Este jueves 27 de marzo marcó un momento histórico para la infraestructura mexicana: el arribo del buque Glovis Cosmo al puerto de Salina Cruz, Oaxaca, con 600 vehículos Hyundai procedentes de Asia, inauguró oficialmente las operaciones del Corredor Interoceánico del Istmo de Tehuantepec.
A las 15:03 horas comenzó la descarga de los autos surcoreanos en las instalaciones del Sistema Portuario Nacional, dando arranque a lo que se espera sea una operación mensual de aquí a fin de año. Estas unidades serán transportadas en un plazo de tres días por ferrocarril hasta el puerto de Coatzacoalcos, Veracruz, y posteriormente continuarán su ruta hacia la costa este de los Estados Unidos.

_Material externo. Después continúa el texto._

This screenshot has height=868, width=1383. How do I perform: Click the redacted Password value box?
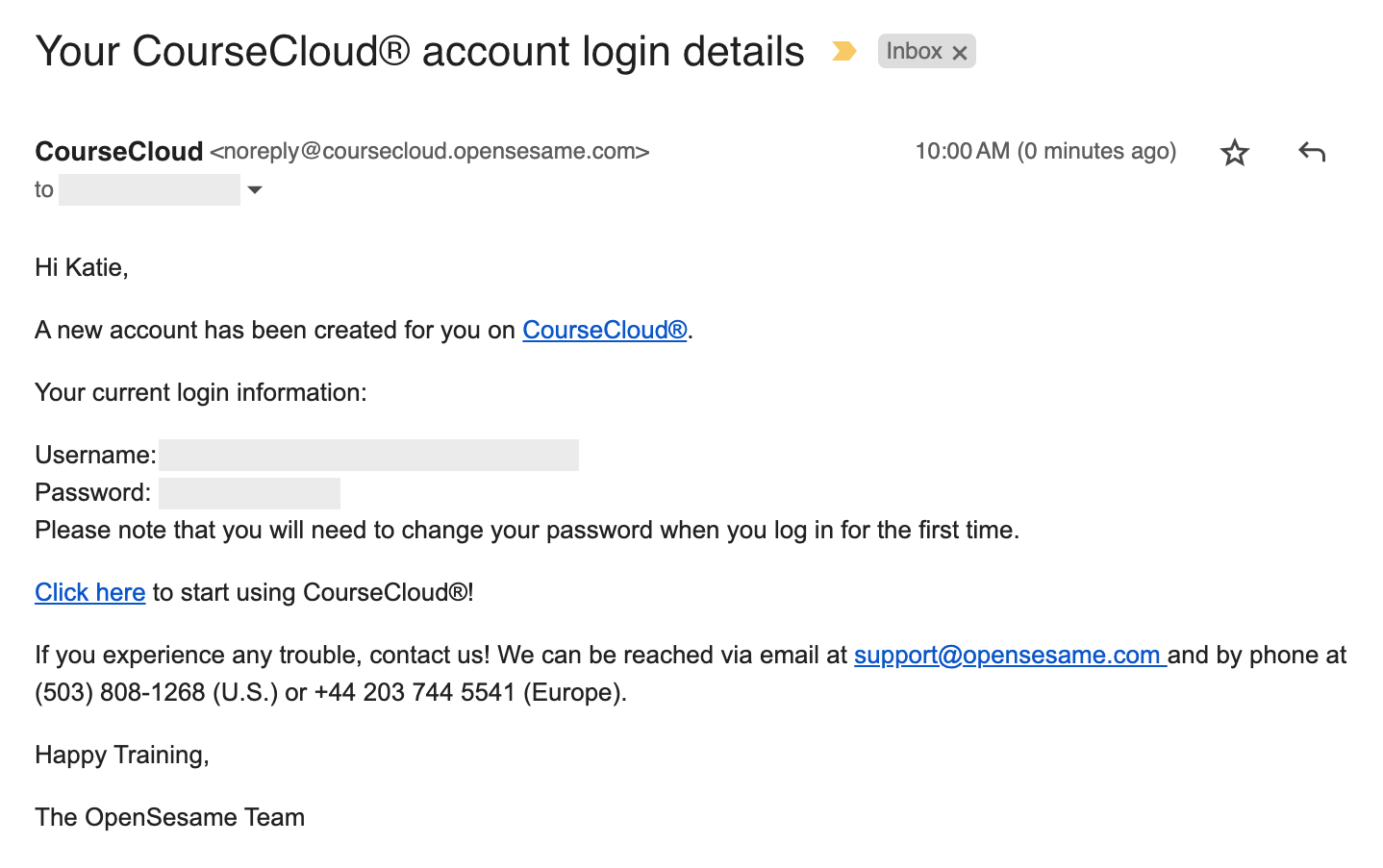tap(249, 493)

El Glovis Cosmo, un imponente navío de 200 metros de largo y 32 de ancho, simboliza más que una simple operación logística: representa el primer gran movimiento de mercancías del corredor que une el Océano Pacífico con el Atlántico, proyectado como una alternativa estratégica al Canal de Panamá.
El Corredor Interoceánico del Istmo de Tehuantepec es uno de los proyectos de infraestructura más ambiciosos de los últimos tiempos. Su desarrollo ha implicado la modernización de vías férreas, carreteras y puertos en Oaxaca y Veracruz, con el objetivo de transformar la región en un centro logístico e industrial de clase mundial.

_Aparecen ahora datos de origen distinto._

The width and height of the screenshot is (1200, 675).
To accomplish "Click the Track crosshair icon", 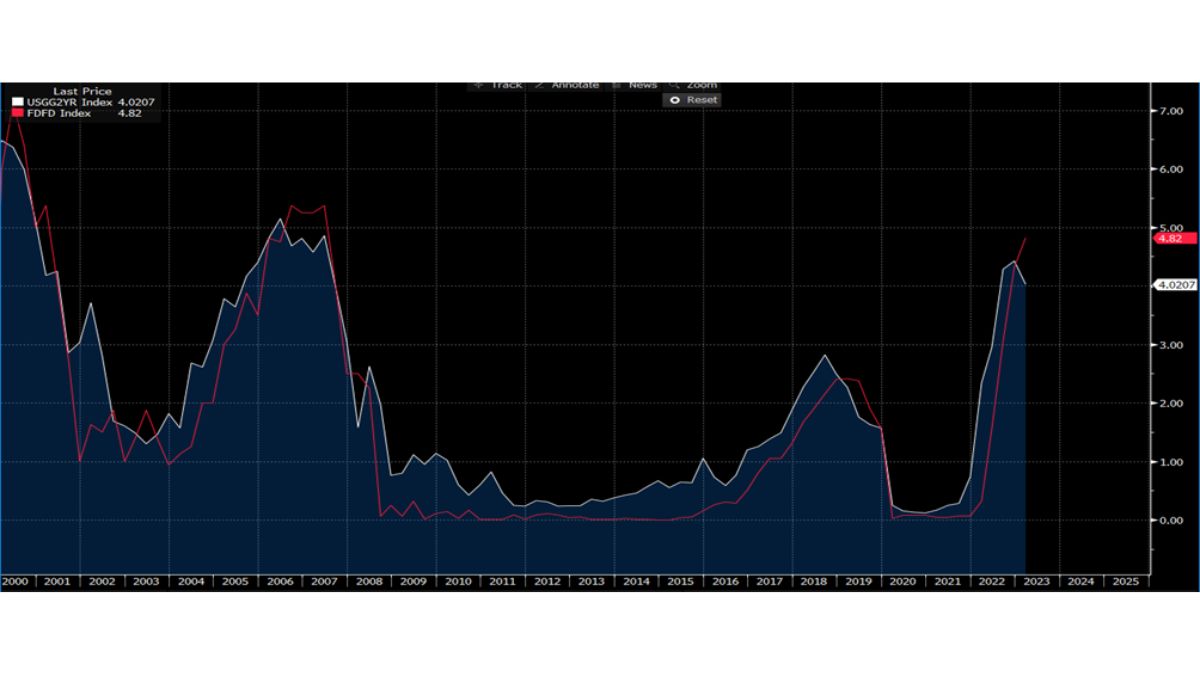I will [476, 85].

Además del transporte de carga, el proyecto contempla un tren de pasajeros que conecta ambos extremos del istmo, brindando una opción moderna y eficiente a los habitantes de la zona.

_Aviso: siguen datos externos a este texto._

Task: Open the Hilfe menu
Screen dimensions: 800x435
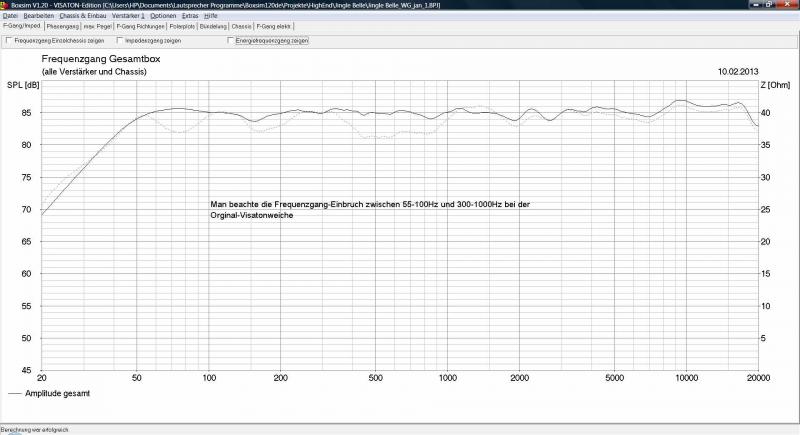Action: [x=211, y=16]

Esta iniciativa no solo fortalece la conectividad y el comercio internacional, también tiene una profunda dimensión social. Promueve la inversión extranjera, la creación de empleos y el desarrollo de comunidades históricamente rezagadas del sur del país.
Con esta primera operación del Glovis Cosmo, México da un paso firme hacia un futuro logístico más competitivo y equitativo.